TASK INSTRUCTIONS:
Set down, exactly as they stand, the lines from the one containing "Where should I click to: Click" through the last line of the records below, leaving every picture out.

Collected data entries:
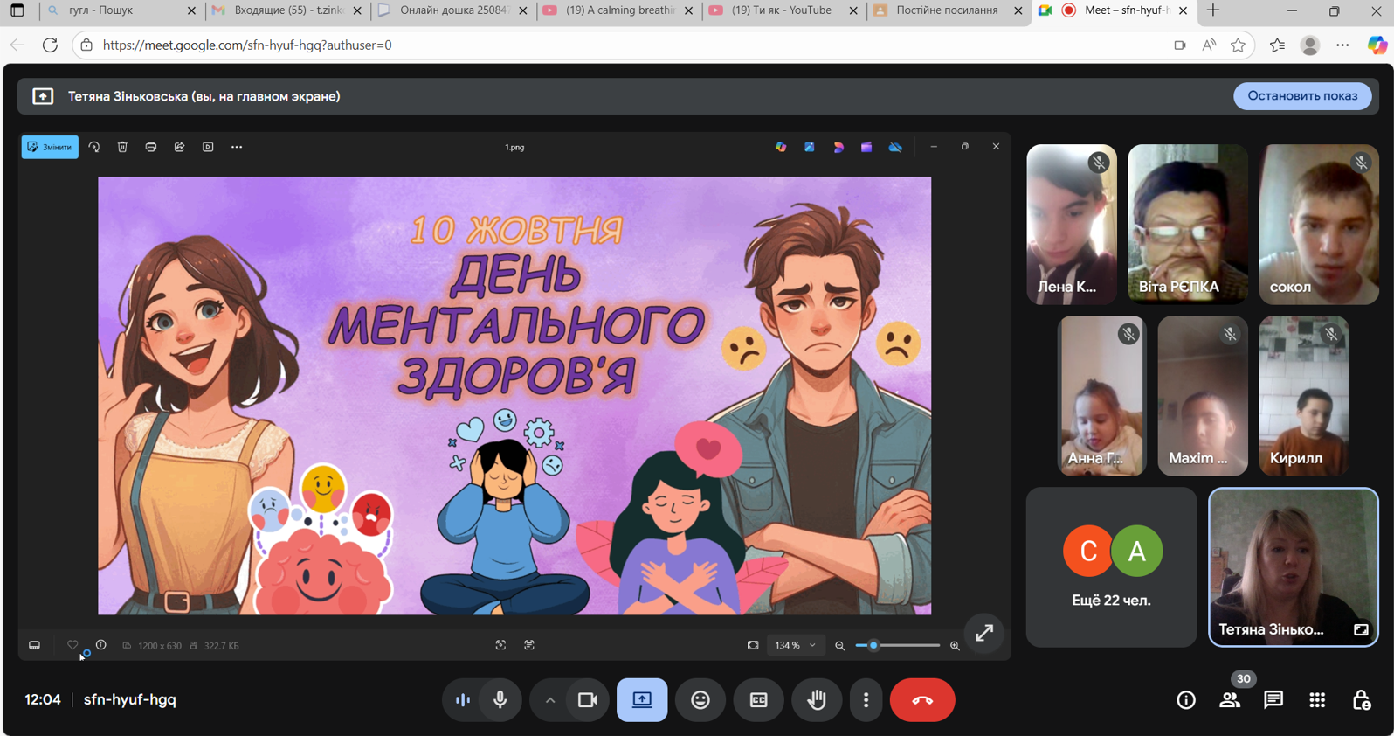Raise hand in the meeting
Image resolution: width=1394 pixels, height=736 pixels.
point(817,700)
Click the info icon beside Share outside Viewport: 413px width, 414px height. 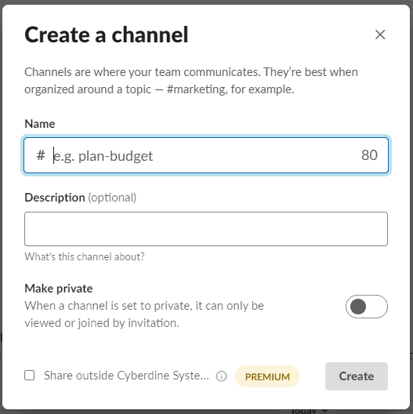point(221,376)
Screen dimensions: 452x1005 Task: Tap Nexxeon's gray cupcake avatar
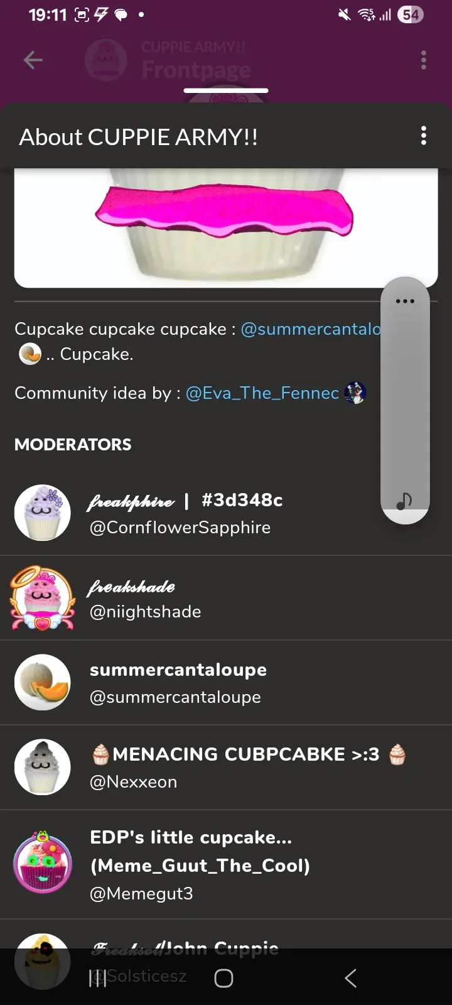43,767
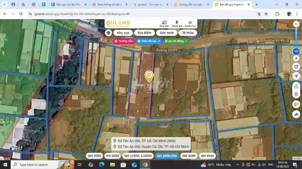The height and width of the screenshot is (169, 302).
Task: Click the pink Hướng dẫn button
Action: coord(124,41)
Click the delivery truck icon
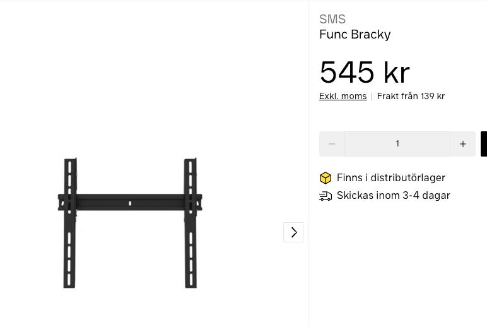Viewport: 487px width, 327px height. coord(326,196)
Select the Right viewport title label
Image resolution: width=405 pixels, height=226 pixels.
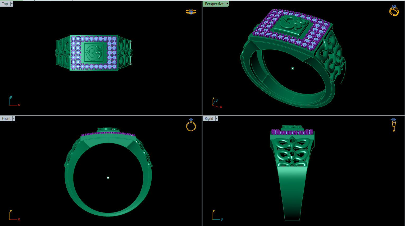click(209, 119)
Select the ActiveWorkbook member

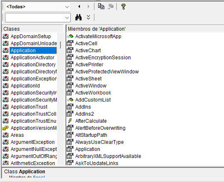point(93,93)
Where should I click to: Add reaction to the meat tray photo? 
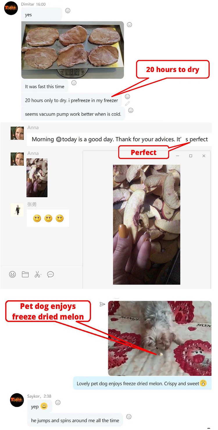[x=130, y=25]
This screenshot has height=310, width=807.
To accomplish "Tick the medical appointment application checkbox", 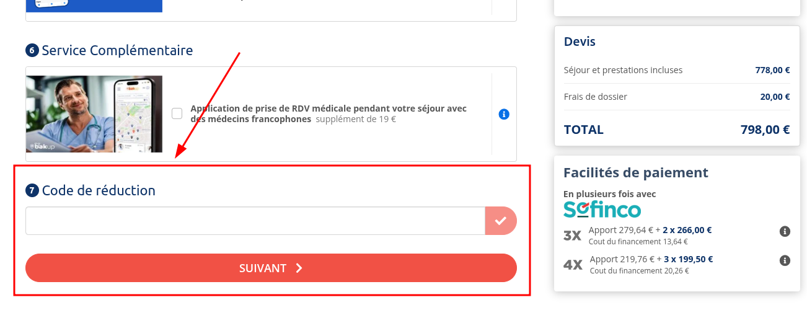I will click(177, 113).

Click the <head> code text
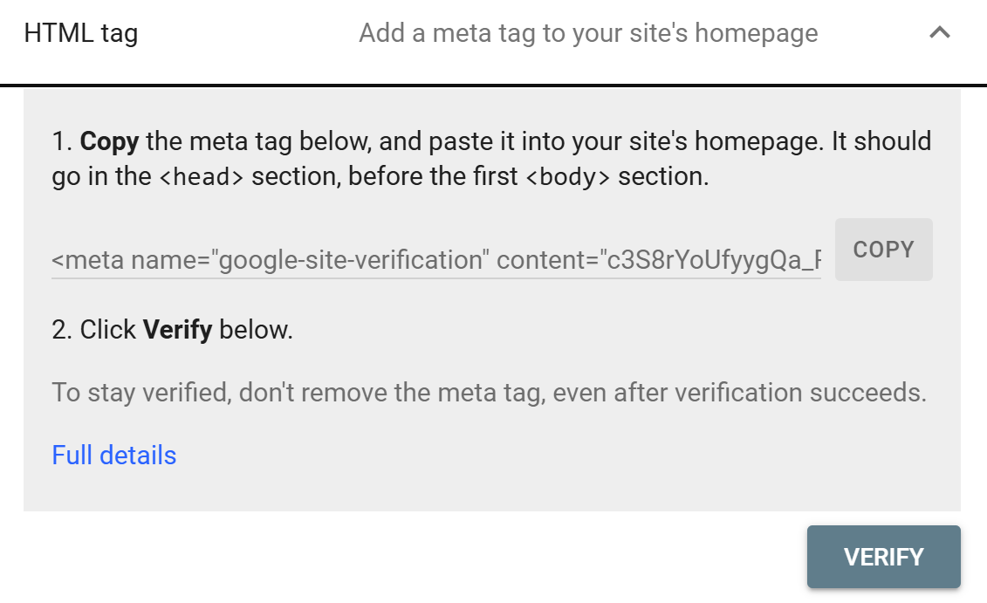pyautogui.click(x=201, y=177)
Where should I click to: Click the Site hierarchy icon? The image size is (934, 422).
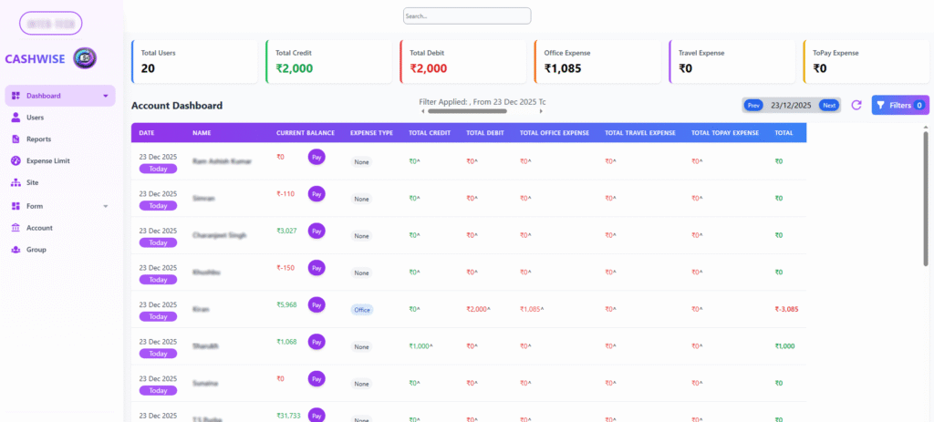tap(16, 182)
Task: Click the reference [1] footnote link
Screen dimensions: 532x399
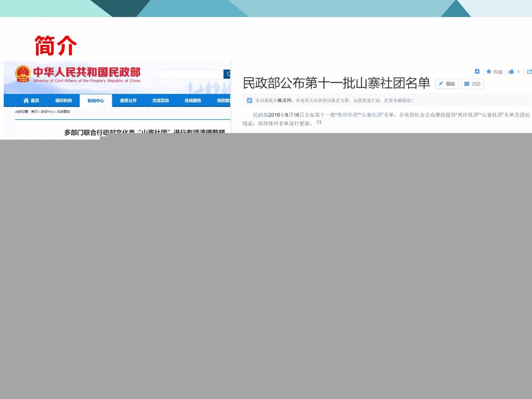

TASK SOLUTION:
Where should I click to: Click the Site hierarchy icon? The image size is (934, 422).
tap(16, 182)
Task: Click the reference [1] footnote link
Screen dimensions: 532x399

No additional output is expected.